A un día de la reunión trilateral por el sexto aniversario del T-MEC, el secretario de Economía, Marcelo Ebrard, delineó los escenarios que enfrenta el acuerdo comercial, en los que México impulsa una extensión de largo plazo hasta 2042, mientras que señales desde Estados Unidos apuntan a un esquema de revisiones anuales.
En un mensaje difundido en redes sociales, el funcionario explicó que el tratado prevé dos rutas principales: la primera consiste en alcanzar un consenso entre México, Estados Unidos y Canadá para ampliar su vigencia por 16 años adicionales, lo que llevaría el horizonte del acuerdo hasta 2042, con una siguiente revisión programada en 2032.
La segunda ruta, en caso de no lograrse ese consenso, implica mantener la vigencia original del tratado hasta 2036 y activar un mecanismo de revisiones anuales, en las que se discutirían temas específicos de forma progresiva.

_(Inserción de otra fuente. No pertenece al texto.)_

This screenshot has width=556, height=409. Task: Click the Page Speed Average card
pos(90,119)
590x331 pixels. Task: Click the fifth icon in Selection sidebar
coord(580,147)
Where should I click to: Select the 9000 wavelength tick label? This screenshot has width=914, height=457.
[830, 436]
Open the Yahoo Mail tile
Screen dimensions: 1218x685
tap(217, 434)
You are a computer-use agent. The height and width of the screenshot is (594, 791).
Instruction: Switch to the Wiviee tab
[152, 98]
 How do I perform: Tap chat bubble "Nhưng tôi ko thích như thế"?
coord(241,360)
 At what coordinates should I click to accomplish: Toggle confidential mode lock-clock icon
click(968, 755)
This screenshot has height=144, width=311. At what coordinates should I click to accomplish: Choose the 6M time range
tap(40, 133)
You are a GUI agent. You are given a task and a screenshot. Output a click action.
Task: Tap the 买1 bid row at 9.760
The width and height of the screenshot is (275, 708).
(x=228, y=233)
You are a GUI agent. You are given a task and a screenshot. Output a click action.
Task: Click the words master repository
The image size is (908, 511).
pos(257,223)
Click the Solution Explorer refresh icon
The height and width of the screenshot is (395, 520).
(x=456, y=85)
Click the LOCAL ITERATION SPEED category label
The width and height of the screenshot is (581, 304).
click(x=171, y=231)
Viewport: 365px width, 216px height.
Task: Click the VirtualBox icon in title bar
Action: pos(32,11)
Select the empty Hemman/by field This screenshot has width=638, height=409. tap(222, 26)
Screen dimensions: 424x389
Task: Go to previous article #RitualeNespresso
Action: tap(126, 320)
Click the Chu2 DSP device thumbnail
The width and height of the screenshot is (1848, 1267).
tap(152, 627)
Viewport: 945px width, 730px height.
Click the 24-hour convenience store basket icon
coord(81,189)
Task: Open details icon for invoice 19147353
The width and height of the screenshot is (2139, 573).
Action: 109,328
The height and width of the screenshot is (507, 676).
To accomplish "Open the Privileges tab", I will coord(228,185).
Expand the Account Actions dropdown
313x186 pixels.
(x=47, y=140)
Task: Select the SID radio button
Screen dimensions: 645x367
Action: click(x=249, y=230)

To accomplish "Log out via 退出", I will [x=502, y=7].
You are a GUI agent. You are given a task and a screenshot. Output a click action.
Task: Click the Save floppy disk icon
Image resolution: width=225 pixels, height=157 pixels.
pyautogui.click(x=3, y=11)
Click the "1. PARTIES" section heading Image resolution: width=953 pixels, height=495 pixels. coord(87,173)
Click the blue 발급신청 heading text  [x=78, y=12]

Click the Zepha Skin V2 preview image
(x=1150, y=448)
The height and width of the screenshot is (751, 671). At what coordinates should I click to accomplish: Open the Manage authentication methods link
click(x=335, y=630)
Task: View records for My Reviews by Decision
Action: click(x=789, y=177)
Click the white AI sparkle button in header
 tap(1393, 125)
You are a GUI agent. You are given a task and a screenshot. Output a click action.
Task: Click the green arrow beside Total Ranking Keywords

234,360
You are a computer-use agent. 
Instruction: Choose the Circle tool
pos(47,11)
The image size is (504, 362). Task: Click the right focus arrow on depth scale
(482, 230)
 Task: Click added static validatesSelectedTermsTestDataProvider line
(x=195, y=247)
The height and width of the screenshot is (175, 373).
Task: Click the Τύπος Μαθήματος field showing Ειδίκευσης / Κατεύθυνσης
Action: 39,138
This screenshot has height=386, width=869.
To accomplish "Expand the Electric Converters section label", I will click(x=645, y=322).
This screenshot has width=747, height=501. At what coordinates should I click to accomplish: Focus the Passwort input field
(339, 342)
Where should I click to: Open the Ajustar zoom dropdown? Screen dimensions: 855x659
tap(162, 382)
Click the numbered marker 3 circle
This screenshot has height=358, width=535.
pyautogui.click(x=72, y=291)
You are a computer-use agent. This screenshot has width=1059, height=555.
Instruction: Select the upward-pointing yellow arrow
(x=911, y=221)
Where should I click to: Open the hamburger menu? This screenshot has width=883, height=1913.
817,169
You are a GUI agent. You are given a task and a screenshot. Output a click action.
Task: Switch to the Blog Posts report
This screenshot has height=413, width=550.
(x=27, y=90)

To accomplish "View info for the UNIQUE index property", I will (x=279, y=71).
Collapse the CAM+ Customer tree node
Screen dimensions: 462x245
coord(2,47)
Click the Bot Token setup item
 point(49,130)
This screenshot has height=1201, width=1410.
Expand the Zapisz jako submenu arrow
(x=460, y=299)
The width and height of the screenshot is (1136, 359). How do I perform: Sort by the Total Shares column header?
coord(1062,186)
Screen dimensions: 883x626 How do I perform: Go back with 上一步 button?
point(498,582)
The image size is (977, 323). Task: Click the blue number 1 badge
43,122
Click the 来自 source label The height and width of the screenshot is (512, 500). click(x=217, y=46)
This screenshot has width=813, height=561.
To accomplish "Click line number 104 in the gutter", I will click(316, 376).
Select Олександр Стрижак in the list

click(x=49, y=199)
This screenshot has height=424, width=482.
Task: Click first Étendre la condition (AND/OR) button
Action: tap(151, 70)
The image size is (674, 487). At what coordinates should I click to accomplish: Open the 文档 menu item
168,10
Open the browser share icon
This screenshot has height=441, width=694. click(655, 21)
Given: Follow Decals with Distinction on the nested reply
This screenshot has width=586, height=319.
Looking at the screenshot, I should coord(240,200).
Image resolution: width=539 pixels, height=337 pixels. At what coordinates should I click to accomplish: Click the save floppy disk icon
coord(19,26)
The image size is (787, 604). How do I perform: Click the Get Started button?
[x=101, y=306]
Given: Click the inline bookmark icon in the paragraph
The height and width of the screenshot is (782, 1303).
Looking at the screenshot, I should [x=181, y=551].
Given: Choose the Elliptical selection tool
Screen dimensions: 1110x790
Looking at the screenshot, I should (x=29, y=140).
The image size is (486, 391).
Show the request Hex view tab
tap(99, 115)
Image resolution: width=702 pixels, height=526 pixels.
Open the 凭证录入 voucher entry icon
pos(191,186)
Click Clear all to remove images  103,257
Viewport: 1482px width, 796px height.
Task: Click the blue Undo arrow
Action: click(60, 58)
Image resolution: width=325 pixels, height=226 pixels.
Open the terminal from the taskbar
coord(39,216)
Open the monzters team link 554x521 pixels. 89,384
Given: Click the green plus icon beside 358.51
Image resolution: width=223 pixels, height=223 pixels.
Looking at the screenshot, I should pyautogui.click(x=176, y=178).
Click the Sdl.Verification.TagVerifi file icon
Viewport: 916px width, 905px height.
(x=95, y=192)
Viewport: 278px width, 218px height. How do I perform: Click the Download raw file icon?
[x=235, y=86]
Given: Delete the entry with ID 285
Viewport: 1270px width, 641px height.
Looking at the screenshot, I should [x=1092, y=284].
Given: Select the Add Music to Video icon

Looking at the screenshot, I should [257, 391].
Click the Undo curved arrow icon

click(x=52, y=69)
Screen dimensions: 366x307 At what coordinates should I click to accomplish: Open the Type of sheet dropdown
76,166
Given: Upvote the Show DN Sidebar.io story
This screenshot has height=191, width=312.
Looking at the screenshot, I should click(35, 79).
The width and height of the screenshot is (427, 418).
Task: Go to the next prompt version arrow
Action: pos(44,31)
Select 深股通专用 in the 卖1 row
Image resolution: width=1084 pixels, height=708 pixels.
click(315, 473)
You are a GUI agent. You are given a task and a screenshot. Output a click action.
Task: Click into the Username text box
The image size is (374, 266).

“Son dos escenarios: uno con vigencia hasta 2042 y otro hasta 2036 con revisión cada año”, resumió Ebrard, quien subrayó que estas revisiones no implican reabrir todo el tratado, sino analizar un número acotado de temas en cada ciclo.
El secretario detalló que actualmente México tiene identificados 13 temas de interés, mientras que Estados Unidos y Canadá cuentan con sus propias agendas, las cuales se irían reduciendo conforme avancen las revisiones anuales.
Pese a los distintos escenarios, Ebrard descartó un riesgo de terminación del acuerdo en el corto plazo y sostuvo que existen condiciones para mantener su continuidad.
“No vemos que el tratado deje de tener vigencia”, afirmó, al señalar que durante el último año se han llevado a cabo conversaciones formales entre los tres países.
Señales desde Estados Unidos
En paralelo, agencias internacionales han reportado que la postura de Estados Unidos podría inclinarse hacia no extender de inmediato la vigencia del T-MEC, lo que abriría paso al mecanismo de revisiones anuales previsto en el propio tratado.
De acuerdo con estos reportes, esta ruta permitiría a Washington mantener un margen de negociación constante sobre temas clave a lo largo de la próxima década, en lugar de comprometerse desde ahora a una ampliación de largo plazo.
El propio Ebrard reconoció que existen distintas interpretaciones sobre la postura estadounidense, aunque evitó anticipar una posición oficial.
“Hay quienes opinan que Estados Unidos preferiría el segundo escenario, pero no me gustaría especular”, dijo.
La reunión de este miércoles marcará el inicio formal del proceso de revisión del tratado, en un momento clave para la integración económica de América del Norte, en medio del impulso al nearshoring y la reconfiguración de las cadenas globales de suministro.